I know that, for a Markov Chain, a stationary distribution is the (row) vector $\pi$ such that $\pi \cdot P = \pi$, where $P$ is the one-step transition matrix for the MC. Intuitively, I assume that this means that $\pi$ is the collection of probabilities that the process ends up in each of the possible states in the long run.
My understanding of equilibrium distributions is that the (row) vector $P^{*} = (P_{1}^{*}, P_{2}^{*}, \dots, P_{m}^{*})$ is an equilibrium distribution if each $P_{j}^{*} = \lim_{n \rightarrow \infty} P_{ij}^{(n)}$ exists for every $j \in S$ and is not dependent of the initial state $i$. This implies that $P^{*}$ is the collection of probabilities of the process being in each state after $\infty$ steps.
Does this not mean that equilibrium distributions are the same as stationary distributions, in practice?
"Does this not mean that equilibrium distributions are the same as stationary distributions, in practice?"
Stationary Distributions:
Let $\mathbf{P}$ be the transition probability matrix of a homogeneous Markov chain $\{X_n, n \geq 0\}$. If there exists
a probability vector $\mathbf{\pi}$ such that $$\mathbf{\pi} \mathbf{P} = \mathbf{\pi} \:\:\:\:\:\:\: (1)$$
then $\mathbf{\pi}$ is called a stationary distribution for the Markov chain.

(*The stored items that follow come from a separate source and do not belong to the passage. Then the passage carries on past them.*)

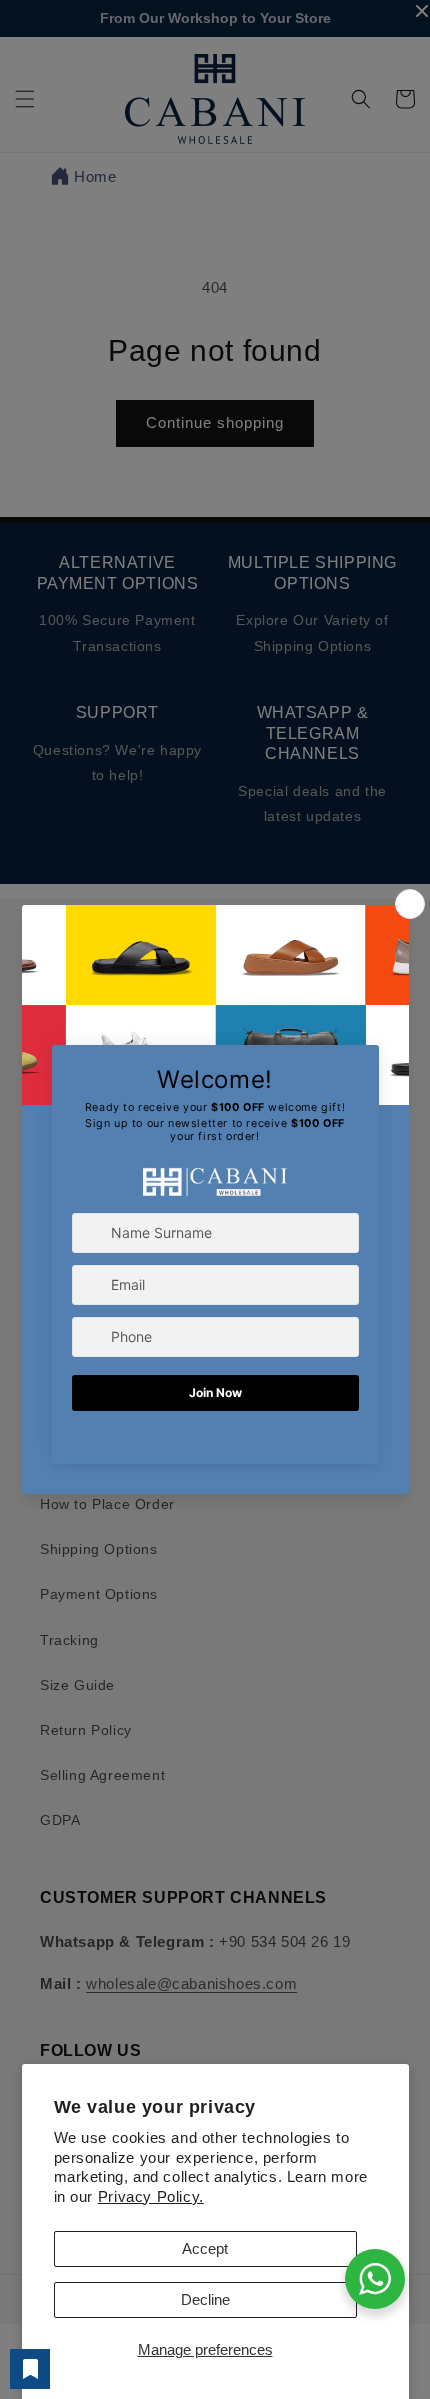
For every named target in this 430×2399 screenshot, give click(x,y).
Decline (205, 2299)
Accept (205, 2248)
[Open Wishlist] (30, 2369)
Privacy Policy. (151, 2196)
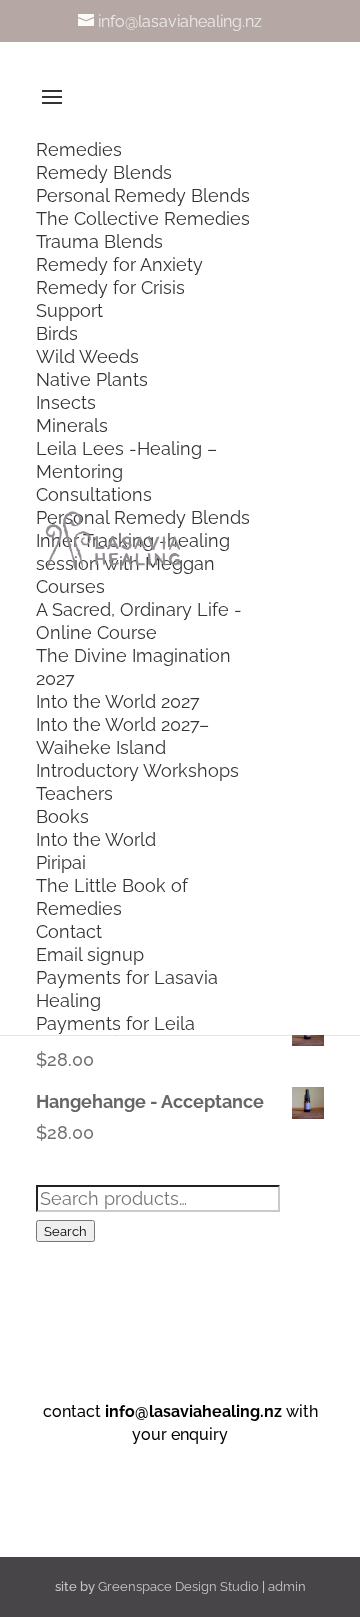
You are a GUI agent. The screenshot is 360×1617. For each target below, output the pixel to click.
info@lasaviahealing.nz (193, 1411)
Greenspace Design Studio (178, 1586)
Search (65, 1231)
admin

Equilibrium Distributions:
To express the relationship in another way:
Let $\mathbf{\pi}$ be the stationary distribution. $\mathbf{\pi}$ is related to the expected return time $\mu_j$ by:
$$\mathbf{\pi}_j = \frac{1}{\mu_j}$$
If the chain is both irreducible and aperiodic, it is said to have an equilibrium distribution
$$\lim_{n \to \infty} p_{ij}^n = \frac{1}{\mu_j}$$
Such $\mathbf{\pi}$ is called the equilibrium distribution.